**WHAT THE TASK ASKS**
Could you quote, exactly as they stand, the lines running from the one with "You are a computer-use agent. The width" to the final line of the material?
◆ ◆ ◆ ◆
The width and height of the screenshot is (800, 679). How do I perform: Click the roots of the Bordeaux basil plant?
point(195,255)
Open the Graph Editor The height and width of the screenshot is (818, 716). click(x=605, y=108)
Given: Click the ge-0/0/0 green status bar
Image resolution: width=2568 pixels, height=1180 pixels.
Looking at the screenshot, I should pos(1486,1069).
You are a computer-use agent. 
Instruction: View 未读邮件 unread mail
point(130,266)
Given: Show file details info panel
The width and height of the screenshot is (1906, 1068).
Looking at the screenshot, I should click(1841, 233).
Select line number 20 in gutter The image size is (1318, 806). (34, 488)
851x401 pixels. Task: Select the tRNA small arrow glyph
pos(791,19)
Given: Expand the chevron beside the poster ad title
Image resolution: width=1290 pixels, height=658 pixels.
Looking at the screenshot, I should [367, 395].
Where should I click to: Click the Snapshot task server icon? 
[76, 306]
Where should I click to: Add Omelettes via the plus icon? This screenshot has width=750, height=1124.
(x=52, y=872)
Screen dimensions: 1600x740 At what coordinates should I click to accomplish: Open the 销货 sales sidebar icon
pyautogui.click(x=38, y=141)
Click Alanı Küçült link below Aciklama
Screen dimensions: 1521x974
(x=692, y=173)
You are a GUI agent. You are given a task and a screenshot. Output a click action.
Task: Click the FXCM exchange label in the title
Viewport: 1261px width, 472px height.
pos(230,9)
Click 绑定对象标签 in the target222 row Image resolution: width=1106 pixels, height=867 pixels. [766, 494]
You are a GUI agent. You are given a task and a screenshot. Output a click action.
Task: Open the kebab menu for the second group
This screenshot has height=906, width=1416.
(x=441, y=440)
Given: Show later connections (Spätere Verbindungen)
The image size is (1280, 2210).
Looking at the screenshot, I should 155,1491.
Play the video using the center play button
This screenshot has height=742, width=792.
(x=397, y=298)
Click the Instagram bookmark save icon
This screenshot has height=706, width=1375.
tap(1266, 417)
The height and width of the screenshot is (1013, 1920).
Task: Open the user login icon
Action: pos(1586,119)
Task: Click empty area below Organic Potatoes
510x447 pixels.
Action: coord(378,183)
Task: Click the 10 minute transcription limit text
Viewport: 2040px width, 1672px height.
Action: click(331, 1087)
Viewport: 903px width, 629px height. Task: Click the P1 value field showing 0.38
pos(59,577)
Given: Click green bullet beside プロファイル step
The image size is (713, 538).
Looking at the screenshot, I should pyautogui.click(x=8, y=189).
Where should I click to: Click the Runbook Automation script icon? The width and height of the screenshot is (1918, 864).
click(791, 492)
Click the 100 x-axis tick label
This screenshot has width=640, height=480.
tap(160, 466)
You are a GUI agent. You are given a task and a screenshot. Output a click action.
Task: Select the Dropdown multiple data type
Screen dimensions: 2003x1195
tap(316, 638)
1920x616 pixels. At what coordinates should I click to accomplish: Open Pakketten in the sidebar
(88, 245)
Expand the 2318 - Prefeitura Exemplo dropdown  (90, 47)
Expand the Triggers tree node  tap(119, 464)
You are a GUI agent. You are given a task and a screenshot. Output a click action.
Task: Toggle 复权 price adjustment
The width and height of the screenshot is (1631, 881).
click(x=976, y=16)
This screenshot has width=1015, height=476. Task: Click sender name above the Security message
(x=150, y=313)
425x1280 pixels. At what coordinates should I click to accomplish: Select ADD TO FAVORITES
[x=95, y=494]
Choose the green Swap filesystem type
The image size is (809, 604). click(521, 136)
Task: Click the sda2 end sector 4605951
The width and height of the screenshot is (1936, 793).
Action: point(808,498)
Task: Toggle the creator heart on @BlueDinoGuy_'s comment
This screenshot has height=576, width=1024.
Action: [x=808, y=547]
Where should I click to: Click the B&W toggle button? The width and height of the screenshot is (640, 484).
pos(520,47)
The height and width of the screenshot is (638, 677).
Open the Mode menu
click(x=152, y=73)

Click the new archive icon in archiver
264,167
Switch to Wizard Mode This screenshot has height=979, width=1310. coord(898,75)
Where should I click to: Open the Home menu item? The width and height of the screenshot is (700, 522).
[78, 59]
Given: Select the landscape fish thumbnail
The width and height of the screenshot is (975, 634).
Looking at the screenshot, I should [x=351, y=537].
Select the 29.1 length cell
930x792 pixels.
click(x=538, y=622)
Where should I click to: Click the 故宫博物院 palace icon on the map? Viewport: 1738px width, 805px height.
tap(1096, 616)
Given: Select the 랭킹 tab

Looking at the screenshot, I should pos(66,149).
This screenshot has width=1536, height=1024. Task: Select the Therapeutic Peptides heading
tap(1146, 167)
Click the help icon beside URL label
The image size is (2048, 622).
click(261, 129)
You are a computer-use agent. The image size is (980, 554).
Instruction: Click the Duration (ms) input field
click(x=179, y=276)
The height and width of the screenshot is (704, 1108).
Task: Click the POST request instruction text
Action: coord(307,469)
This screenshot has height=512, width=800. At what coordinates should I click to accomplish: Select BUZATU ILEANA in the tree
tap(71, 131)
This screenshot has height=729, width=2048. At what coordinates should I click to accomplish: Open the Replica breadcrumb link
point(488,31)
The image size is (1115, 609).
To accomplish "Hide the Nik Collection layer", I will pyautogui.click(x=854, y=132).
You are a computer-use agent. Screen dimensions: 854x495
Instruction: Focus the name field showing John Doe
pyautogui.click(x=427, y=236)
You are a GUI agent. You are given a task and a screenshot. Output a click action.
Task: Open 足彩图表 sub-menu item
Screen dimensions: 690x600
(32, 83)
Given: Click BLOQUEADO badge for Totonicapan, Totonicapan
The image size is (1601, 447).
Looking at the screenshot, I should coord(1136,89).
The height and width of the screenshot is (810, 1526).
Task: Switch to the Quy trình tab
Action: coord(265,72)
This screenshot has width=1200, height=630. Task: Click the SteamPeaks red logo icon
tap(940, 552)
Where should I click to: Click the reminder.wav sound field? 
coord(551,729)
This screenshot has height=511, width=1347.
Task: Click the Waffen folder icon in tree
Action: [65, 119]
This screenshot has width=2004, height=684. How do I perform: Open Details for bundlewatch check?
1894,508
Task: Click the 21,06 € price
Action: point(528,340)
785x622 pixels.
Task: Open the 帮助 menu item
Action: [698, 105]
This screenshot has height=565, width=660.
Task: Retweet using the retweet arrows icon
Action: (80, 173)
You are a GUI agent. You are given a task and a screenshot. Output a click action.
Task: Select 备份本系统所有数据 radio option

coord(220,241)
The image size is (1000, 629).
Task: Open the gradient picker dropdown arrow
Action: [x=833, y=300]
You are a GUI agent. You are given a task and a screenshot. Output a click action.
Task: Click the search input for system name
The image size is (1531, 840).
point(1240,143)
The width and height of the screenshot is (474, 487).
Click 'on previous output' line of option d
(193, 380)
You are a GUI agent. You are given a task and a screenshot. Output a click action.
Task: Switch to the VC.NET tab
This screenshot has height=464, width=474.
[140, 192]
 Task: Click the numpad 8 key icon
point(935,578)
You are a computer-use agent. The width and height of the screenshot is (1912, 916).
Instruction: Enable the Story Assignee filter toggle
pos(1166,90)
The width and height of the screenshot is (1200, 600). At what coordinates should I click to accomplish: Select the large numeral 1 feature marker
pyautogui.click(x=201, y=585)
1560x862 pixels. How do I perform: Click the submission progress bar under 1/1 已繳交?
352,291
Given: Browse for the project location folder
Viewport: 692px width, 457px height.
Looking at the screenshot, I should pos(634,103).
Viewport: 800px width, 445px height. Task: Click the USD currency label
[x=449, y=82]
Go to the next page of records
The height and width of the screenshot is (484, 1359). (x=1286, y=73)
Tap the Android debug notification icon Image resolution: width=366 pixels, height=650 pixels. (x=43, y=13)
◆ ◆ ◆ ◆
**PROBLEM SOLUTION**
You are a computer-use agent. The width and height of the screenshot is (1912, 916).
Instruction: Enable the Story Assignee filter toggle
pos(1166,90)
The width and height of the screenshot is (1200, 600). At what coordinates should I click to accomplish: Select the large numeral 1 feature marker
pyautogui.click(x=201, y=585)
1560x862 pixels. How do I perform: Click the submission progress bar under 1/1 已繳交?
352,291
Given: Browse for the project location folder
Viewport: 692px width, 457px height.
Looking at the screenshot, I should pos(634,103).
Viewport: 800px width, 445px height. Task: Click the USD currency label
[x=449, y=82]
Go to the next page of records
The height and width of the screenshot is (484, 1359). (x=1286, y=73)
Tap the Android debug notification icon Image resolution: width=366 pixels, height=650 pixels. (x=43, y=13)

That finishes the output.